__Data supplied__:

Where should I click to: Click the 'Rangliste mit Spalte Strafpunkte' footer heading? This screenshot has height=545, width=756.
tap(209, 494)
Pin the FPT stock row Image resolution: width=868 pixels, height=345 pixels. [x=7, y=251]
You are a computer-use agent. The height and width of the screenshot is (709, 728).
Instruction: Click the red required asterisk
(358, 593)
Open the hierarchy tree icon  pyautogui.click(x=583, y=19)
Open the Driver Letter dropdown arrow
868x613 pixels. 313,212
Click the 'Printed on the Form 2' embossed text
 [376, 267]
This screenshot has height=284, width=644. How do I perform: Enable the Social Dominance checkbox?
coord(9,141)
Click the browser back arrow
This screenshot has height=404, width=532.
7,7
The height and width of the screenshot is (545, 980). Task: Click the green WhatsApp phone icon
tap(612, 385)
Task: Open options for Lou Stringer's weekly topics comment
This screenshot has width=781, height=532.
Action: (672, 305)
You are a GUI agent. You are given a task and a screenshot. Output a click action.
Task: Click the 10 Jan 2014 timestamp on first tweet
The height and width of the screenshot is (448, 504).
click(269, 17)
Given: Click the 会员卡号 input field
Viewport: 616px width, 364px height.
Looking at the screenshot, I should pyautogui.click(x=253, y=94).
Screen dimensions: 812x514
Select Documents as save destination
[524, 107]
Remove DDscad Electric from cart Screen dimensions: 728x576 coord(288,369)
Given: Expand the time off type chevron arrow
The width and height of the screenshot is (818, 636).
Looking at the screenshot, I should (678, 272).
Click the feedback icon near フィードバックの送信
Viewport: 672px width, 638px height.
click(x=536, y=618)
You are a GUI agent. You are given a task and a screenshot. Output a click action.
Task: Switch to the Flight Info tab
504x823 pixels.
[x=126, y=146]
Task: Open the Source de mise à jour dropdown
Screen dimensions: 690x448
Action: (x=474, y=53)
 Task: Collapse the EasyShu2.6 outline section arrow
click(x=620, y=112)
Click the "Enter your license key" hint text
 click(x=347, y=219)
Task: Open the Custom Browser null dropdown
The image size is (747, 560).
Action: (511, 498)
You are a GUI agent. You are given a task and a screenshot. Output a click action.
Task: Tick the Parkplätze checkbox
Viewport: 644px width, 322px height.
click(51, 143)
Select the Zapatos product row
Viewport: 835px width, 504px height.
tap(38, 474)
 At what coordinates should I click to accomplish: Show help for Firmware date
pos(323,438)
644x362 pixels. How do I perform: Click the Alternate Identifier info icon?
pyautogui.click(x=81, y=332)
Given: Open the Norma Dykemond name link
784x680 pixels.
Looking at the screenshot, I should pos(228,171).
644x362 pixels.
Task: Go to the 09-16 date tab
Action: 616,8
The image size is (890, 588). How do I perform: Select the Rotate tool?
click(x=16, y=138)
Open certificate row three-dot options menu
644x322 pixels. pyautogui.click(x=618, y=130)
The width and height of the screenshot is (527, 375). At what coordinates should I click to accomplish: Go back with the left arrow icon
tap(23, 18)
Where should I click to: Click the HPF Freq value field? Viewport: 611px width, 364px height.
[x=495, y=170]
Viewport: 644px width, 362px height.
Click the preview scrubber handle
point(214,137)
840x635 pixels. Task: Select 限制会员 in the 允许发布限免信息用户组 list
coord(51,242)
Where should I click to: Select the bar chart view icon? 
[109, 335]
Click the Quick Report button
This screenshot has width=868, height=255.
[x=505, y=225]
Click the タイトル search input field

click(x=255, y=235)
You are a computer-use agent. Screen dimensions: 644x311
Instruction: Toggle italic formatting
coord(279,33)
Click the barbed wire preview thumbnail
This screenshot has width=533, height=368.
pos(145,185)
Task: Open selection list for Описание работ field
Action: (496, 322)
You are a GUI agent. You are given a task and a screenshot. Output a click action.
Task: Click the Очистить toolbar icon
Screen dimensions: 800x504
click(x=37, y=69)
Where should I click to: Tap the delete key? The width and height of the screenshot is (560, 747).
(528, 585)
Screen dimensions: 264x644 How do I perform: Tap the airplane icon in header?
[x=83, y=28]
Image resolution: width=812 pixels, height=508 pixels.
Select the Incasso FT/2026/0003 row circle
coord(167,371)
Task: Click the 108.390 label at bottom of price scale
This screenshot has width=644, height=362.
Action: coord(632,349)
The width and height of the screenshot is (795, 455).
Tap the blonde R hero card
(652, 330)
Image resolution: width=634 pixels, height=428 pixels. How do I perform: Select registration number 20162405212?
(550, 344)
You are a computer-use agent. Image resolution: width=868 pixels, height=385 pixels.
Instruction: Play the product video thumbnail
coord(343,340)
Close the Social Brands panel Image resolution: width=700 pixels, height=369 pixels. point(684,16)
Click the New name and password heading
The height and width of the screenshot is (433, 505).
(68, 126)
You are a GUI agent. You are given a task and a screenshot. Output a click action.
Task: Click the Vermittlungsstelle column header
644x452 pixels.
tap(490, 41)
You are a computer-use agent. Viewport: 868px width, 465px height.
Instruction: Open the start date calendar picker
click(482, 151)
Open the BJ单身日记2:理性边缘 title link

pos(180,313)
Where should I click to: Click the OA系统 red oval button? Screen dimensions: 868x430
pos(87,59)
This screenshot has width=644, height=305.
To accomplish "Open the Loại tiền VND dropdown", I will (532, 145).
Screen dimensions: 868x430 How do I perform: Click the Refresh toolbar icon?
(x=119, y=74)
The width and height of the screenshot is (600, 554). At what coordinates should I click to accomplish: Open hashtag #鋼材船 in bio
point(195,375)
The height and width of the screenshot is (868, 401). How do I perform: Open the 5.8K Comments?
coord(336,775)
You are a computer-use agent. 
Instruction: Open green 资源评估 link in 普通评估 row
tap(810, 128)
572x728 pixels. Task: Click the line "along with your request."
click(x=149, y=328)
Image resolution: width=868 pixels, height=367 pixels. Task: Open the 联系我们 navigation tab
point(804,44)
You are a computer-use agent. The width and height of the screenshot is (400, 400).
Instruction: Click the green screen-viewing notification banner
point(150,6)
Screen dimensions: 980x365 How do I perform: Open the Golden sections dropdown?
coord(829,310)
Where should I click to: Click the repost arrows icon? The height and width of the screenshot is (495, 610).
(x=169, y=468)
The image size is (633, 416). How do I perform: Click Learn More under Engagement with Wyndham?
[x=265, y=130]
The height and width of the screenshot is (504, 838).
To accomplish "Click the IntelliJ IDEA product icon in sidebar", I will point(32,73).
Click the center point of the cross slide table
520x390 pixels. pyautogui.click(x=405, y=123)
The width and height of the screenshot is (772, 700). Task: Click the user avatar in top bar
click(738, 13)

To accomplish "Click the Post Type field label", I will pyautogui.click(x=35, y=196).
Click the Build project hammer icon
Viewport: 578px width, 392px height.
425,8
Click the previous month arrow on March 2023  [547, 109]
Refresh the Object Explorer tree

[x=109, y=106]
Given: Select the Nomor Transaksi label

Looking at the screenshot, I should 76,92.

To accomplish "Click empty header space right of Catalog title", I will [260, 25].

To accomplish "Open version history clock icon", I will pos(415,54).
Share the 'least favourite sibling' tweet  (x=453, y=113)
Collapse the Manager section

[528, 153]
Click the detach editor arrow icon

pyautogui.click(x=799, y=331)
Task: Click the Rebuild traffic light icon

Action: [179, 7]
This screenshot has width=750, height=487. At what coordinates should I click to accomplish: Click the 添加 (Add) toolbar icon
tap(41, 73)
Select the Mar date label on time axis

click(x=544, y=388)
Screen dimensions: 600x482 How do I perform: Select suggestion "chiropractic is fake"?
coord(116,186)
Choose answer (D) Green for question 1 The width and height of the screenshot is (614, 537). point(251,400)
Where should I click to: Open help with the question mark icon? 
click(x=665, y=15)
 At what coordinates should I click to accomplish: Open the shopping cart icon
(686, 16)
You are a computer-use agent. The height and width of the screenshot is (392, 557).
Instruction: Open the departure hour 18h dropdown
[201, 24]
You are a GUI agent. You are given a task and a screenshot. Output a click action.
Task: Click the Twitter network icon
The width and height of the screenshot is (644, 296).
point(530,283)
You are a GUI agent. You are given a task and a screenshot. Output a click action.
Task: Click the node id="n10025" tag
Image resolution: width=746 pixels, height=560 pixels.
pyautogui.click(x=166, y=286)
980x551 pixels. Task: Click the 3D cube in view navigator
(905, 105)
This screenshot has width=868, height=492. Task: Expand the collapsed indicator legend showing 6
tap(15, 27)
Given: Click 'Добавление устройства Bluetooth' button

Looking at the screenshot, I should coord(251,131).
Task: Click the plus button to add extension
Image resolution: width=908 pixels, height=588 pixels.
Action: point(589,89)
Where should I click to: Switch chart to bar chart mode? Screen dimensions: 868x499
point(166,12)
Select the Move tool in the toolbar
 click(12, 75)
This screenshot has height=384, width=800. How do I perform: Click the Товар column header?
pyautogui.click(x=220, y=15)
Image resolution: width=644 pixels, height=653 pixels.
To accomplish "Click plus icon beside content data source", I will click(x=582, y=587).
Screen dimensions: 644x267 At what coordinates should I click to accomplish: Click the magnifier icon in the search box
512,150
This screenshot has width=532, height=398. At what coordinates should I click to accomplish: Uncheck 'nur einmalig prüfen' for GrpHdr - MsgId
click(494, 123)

__Problem statement__: Copy the lines above exactly, beginning at the line that has "Screen dimensions: 600x482" and stopping after the line that has "is (392, 557).", and omit the rest.

__Output for this task__:
Screen dimensions: 600x482 How do I perform: Select suggestion "chiropractic is fake"?
coord(116,186)
Choose answer (D) Green for question 1 The width and height of the screenshot is (614, 537). point(251,400)
Where should I click to: Open help with the question mark icon? 
click(x=665, y=15)
 At what coordinates should I click to accomplish: Open the shopping cart icon
(686, 16)
You are a computer-use agent. The height and width of the screenshot is (392, 557).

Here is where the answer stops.